What is being asked:
Please write out the listing from the line that has "Click the Закрыть button" and stop after the line that has "tap(286, 82)", changing "button" to "control" and leaving everything else untouched.

Extracted material:
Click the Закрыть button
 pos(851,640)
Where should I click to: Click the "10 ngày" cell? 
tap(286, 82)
--
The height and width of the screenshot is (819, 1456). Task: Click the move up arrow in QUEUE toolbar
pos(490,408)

Response for this exercise:
Click the Закрыть control
 pos(851,640)
Where should I click to: Click the "10 ngày" cell? 
tap(286, 82)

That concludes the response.